• _TASK PROMPT_: For the data that follows, report how many lines contain the word "will", and nothing else.

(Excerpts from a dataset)
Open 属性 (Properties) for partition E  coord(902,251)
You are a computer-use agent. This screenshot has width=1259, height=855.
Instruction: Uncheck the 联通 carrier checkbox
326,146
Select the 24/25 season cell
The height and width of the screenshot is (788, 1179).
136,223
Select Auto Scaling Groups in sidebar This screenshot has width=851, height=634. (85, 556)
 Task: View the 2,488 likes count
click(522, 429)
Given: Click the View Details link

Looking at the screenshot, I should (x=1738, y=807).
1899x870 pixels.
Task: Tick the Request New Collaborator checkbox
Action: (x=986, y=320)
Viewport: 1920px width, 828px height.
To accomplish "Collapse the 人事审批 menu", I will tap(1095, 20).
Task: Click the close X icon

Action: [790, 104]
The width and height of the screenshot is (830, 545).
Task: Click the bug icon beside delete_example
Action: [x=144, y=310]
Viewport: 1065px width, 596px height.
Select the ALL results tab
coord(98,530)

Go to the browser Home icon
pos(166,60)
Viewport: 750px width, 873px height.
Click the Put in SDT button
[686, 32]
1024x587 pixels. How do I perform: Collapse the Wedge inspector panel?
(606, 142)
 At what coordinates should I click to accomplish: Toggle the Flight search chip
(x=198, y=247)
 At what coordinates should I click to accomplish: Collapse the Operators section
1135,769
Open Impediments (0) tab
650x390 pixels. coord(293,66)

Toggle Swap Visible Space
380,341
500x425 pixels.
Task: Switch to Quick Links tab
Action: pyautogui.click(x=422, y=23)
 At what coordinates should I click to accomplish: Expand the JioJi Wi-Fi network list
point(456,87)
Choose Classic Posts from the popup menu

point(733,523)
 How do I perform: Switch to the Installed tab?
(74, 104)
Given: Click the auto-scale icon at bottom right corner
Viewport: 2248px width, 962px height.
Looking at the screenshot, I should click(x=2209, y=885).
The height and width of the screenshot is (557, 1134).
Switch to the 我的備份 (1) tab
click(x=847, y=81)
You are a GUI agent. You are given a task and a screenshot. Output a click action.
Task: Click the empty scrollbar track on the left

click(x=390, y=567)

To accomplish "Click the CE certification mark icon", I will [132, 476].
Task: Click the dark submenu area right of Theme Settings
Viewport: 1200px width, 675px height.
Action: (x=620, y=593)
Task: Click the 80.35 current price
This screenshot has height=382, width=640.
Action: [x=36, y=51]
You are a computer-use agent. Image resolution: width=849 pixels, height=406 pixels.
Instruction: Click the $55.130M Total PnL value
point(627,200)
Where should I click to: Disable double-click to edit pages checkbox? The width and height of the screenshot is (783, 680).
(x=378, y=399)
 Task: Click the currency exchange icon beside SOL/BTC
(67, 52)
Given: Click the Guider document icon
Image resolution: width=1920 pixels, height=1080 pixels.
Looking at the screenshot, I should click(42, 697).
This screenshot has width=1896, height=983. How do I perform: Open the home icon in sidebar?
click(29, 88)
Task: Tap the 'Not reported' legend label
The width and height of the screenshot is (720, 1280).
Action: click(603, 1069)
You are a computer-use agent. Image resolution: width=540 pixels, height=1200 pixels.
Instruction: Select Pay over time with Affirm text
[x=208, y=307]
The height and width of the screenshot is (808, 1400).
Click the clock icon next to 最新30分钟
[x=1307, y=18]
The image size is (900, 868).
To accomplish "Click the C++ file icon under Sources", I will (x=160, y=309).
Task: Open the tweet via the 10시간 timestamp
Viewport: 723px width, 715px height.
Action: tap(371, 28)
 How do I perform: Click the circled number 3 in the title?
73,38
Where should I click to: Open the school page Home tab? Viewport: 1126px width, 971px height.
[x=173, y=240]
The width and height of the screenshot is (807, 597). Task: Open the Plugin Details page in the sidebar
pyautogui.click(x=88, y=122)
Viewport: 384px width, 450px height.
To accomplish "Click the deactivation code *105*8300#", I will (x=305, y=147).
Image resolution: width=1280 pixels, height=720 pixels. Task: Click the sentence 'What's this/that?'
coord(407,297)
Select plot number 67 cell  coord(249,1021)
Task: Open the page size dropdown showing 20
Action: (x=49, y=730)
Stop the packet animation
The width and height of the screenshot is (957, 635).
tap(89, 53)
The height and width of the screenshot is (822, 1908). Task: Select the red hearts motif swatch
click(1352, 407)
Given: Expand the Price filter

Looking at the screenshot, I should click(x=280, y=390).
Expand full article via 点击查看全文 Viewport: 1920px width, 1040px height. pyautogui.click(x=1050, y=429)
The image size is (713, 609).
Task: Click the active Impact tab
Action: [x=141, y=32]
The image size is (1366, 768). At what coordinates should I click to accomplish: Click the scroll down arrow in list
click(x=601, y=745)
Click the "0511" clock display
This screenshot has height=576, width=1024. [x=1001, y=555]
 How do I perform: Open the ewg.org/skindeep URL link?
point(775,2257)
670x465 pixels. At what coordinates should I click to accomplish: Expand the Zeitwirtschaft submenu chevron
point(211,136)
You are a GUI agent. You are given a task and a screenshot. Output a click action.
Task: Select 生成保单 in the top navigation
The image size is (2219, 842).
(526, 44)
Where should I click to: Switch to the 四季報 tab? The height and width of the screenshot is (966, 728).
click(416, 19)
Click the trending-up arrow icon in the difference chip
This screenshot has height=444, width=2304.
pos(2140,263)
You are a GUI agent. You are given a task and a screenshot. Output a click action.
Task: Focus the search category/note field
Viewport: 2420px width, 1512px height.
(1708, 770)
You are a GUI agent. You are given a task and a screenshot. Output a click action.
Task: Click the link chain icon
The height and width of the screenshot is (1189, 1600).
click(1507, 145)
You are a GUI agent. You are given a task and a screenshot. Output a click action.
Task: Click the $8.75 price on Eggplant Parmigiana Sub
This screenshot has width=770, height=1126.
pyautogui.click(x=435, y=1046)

• _SOLUTION TO THE EXERCISE_: 4